There are probably a dozen good ways to do this, which one being ideal depending on various details of your data - in particular, how performance sensitive this is.
The most SASsy way to do this, I would say, is to use PROC SURVEYSELECT. This generates a random sample of the size you want, and then merges it on. It is not the fastest way, but it is very easy to understand and is fast-ish as long as you aren't talking humungous data sizes.
data _null_;
set sashelp.cars nobs=nobs_cars;
call symputx('nobs_cars',nobs_Cars);
stop;
run;
proc surveyselect data=sashelp.class sampsize=&nobs_Cars out=names(keep=name)
seed=7 method=urs outhits outorder=random;
run;
data want;
merge sashelp.cars names;
run;
In this example, we are taking the dataset sashelp.cars
, and appending an owner's name to each car, which we choose at random from the dataset sashelp.class
.
What we're doing here is first determining how many records we need - the number of observations in the to-be-merged-to dataset. This step can be skipped if you know that already, but it takes basically zero time no matter what the dataset size.

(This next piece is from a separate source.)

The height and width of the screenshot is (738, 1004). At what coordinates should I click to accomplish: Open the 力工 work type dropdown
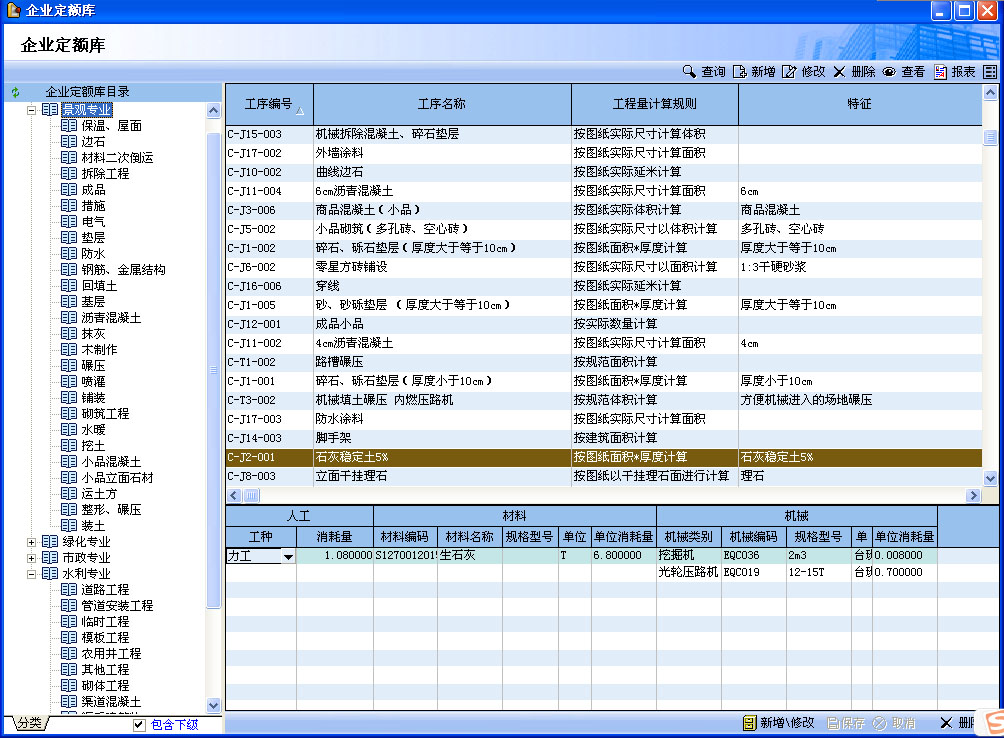coord(288,557)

Second, we use proc surveyselect
to generate the random list. We use method=urs
to ask for simple random sampling with replacement, meaning we take 428 (in this case) separate pulls, each time every row being equally likely to be chosen. We use outhits
and outorder=random
to get a dataset with one row per desired output dataset row and in a random order (without outhits
it gives one row per input dataset row, and a number of times sampled variable, and without outrandom
it gives them in sorted order). sampsize
is used with our created macro variable that stores the number of observations in the eventual output dataset.
Third, we do a side by side merge (with no by
statement, intentionally). Please note that in some installations, options mergenoby
is set to give a warning or error for this particular usage; if so you may need to do this slightly differently, though it is easy to do so using two set
statements (set sashelp.cars; set names;
) to achieve the identical results.